Rhode Island’s Medical Marijuana Act does not alter federal statutes and regulations prohibiting the possession and use of marijuana.
Rhode Island is one of 20 states with a medical marijuana program. In each of these states, a physician has “authorized” the patient to obtain a medical marijuana card that allows the patient to purchase, grow, and possess medical marijuana. It remains a DEA Scheduled 1 drug that cannot be prescribed by virtue of state and federal law. This puts physicians in the awkward position of “authorizing” a drug that is not supported by the American Medical Association. Surprisingly, the American Medical Association was the most vocal group who opposed the bill that made marijuana illegal in the first place. Now, a vicious circle ensues. The DEA refuses to reschedule marijuana, leaving it in a class labeled as having no currently accepted medical use along with a high potential for abuse. The DEA claims there isn’t sufficient evidence or testing to reschedule this drug, yet testing isn’t possible with a Schedule 1 drug. Hence, the circle continues to go round and round.
Medical Cannabis Consultants LLC and its physician members are available for medical marijuana consultation only. We are not a health care provider. If any medical issues of concern are found on your physical exam, you will be notified and advised on how to best follow up on these concerns with an appropriate practitioner.
Medical Cannabis Consultants also does not provide medical marijuana to patients. This application process is for a medical marijuana card and is not in itself a prescription for marijuana.
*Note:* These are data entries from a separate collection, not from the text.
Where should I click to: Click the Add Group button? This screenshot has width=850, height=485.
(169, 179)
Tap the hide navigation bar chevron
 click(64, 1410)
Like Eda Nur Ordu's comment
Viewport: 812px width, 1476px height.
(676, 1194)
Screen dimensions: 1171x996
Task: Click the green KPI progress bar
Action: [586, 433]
A registered medical marijuana license allows a patient to either cultivate for themselves, assign a caregiver for cultivation, or utilize a compassion center.
Rhode Island Medical Marijuana Act
The state’s Medical Marijuana Act permits Rhode Island residents with debilitating medical conditions (please see qualifying conditions) to use marijuana if a physician certifies in writing that the marijuana may alleviate their symptoms and that the potential benefits of using medical marijuana would likely outweigh the health risks to the patient. (Please see health risks under the side effects.) This means that patients and caregivers who are registered with the Department of Health’s Medical Marijuana Program may possess a limited amount of marijuana without violating state law.
Please read the following to review current laws:
* A qualifying patient who has a valid medical marijuana registry identification card shall not be subject to arrest, prosecution, or penalty in any manner, or denied any right or privilege, including but not limited to, civil penalty or disciplinary action by a business or occupational or professional licensing board or bureau, for the medical use of marijuana; provided, that the qualifying patient possesses an amount of marijuana that does not exceed twelve (12) mature marijuana plants and 2.5 ounces of usable marijuana.
* No school, employer, or landlord may refuse to enroll, employ, or lease to or otherwise penalize a person solely for his status as a cardholder.
* A primary caregiver may receive reimbursement for costs associated with assisting a registered qualifying patient’s medical use of marijuana. Compensation shall not constitute sale of controlled substances.
* Any interest in or right to property that is possessed, owed, or used in connection with the medical use of marijuana, or acts incidental to such use, shall not be forfeited.
* A registry identification card, or its equivalent, issued under the laws of another state, U.S. Territory, or the District of Columbia to permit the medical use of marijuana by a patient with a debilitating medical condition, or ….. shall have the same force and effect as a registry identification card issued by the department.
In summary, a licensed cardholder may not smoke marijuana on public transportation, on any school grounds, in any public place, or when in control of any motor vehicle when under the influence.